- [Data shown]:
• • • •

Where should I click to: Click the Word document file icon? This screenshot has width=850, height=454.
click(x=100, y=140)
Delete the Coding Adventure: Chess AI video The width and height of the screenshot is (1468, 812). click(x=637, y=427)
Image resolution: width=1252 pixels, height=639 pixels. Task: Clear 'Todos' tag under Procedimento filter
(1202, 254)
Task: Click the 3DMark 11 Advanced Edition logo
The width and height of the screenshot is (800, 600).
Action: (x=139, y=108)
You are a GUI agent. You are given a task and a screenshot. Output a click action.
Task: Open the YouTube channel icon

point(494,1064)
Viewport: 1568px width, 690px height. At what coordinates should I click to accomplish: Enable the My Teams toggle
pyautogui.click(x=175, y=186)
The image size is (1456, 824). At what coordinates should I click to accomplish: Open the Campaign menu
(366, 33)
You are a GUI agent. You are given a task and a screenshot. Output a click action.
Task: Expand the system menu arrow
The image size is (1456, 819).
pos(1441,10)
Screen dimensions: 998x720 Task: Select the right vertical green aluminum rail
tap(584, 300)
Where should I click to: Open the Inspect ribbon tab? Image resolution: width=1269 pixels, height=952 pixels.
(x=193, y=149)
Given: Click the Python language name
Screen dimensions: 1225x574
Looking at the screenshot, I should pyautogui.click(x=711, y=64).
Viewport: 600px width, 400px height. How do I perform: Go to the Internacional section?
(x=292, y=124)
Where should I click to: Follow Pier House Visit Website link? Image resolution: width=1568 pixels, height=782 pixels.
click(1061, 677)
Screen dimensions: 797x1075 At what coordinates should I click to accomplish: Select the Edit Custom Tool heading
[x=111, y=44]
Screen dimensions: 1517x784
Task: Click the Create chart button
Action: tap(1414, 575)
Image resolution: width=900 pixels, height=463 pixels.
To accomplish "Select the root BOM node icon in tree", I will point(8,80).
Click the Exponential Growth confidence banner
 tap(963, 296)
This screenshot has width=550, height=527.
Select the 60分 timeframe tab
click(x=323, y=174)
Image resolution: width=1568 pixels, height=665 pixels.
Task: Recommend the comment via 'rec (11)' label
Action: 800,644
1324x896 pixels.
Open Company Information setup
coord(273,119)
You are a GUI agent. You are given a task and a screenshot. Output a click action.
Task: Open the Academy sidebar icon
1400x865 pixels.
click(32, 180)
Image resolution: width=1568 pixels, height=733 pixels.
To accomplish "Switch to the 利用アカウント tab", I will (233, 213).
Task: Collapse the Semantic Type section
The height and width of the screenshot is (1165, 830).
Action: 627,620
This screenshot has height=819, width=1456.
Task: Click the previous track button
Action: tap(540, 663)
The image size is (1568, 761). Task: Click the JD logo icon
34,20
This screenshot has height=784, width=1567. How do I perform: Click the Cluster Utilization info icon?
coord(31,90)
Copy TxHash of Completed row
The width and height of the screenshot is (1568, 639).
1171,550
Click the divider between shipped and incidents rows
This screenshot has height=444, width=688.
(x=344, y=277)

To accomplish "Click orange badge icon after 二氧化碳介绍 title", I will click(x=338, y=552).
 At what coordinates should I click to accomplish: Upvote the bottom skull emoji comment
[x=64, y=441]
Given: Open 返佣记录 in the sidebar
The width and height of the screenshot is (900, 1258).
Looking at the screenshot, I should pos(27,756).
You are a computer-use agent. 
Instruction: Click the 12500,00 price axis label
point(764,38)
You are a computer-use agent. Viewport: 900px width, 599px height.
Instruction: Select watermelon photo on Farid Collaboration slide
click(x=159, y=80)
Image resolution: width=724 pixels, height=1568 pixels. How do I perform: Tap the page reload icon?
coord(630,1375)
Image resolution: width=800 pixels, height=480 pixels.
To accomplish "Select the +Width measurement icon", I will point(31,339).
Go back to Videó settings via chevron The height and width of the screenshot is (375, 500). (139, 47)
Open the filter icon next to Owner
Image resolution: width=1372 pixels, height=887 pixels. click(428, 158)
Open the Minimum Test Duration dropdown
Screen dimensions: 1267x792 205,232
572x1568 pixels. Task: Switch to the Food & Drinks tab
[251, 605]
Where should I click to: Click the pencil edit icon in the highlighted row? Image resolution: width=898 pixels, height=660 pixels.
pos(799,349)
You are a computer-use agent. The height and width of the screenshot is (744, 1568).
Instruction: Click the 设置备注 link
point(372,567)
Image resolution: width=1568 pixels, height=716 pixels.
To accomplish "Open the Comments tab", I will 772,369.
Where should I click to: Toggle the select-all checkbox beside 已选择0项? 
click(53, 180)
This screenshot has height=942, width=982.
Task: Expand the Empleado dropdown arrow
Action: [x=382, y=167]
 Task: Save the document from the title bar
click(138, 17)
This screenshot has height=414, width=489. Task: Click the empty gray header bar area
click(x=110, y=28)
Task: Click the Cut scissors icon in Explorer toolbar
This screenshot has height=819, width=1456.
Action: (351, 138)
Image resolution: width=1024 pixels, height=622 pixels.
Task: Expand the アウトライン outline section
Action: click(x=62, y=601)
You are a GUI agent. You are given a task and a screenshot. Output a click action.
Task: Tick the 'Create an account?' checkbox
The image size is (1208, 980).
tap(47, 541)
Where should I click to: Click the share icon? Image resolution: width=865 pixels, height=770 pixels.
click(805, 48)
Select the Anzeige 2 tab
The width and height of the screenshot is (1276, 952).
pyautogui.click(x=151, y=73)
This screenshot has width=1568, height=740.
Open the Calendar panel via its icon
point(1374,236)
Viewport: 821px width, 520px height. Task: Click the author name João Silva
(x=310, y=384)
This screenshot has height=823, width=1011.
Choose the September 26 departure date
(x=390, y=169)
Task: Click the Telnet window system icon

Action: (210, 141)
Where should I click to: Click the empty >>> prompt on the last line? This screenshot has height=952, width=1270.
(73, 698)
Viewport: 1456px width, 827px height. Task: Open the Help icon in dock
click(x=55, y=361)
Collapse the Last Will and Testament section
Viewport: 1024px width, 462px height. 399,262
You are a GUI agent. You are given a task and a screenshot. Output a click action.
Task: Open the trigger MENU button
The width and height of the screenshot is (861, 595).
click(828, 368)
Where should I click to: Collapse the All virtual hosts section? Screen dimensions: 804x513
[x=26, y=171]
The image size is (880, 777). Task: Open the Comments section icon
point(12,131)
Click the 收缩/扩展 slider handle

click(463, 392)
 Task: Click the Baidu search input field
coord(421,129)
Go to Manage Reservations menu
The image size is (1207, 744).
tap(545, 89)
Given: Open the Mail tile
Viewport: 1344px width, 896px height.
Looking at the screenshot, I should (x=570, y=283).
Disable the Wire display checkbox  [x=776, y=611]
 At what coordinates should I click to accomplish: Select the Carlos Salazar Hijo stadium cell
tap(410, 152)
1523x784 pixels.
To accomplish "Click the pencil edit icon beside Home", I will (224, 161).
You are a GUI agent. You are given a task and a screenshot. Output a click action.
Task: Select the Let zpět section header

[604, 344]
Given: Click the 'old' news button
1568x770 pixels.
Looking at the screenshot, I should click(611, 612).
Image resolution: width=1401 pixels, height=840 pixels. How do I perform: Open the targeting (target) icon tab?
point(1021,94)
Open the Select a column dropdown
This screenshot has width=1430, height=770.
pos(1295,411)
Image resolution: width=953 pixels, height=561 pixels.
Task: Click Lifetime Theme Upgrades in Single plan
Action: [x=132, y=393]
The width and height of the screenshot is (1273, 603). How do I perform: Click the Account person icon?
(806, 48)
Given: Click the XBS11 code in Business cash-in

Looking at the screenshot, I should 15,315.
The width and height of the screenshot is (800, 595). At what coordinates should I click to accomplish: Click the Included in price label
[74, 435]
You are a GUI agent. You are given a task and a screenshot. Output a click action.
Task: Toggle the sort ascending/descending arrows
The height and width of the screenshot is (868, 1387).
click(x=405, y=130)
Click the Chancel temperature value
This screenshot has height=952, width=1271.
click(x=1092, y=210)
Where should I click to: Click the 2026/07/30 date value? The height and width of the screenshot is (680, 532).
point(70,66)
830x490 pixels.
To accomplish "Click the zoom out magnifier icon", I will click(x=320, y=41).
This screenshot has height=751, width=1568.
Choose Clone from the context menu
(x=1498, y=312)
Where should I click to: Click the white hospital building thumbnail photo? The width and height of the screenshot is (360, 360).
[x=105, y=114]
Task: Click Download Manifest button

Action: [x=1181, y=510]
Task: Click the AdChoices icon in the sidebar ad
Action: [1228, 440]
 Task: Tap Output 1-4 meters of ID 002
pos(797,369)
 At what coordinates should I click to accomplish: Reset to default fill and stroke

• • • •

- [Work to complete]:
Copy the lines word for word, starting at the first line and ending with the line that contains "Delete the Coding".

- [Exercise output]:
Where should I click to: Click the Word document file icon? This screenshot has width=850, height=454.
click(x=100, y=140)
Delete the Coding Adventure: Chess AI video The width and height of the screenshot is (1468, 812). click(x=637, y=427)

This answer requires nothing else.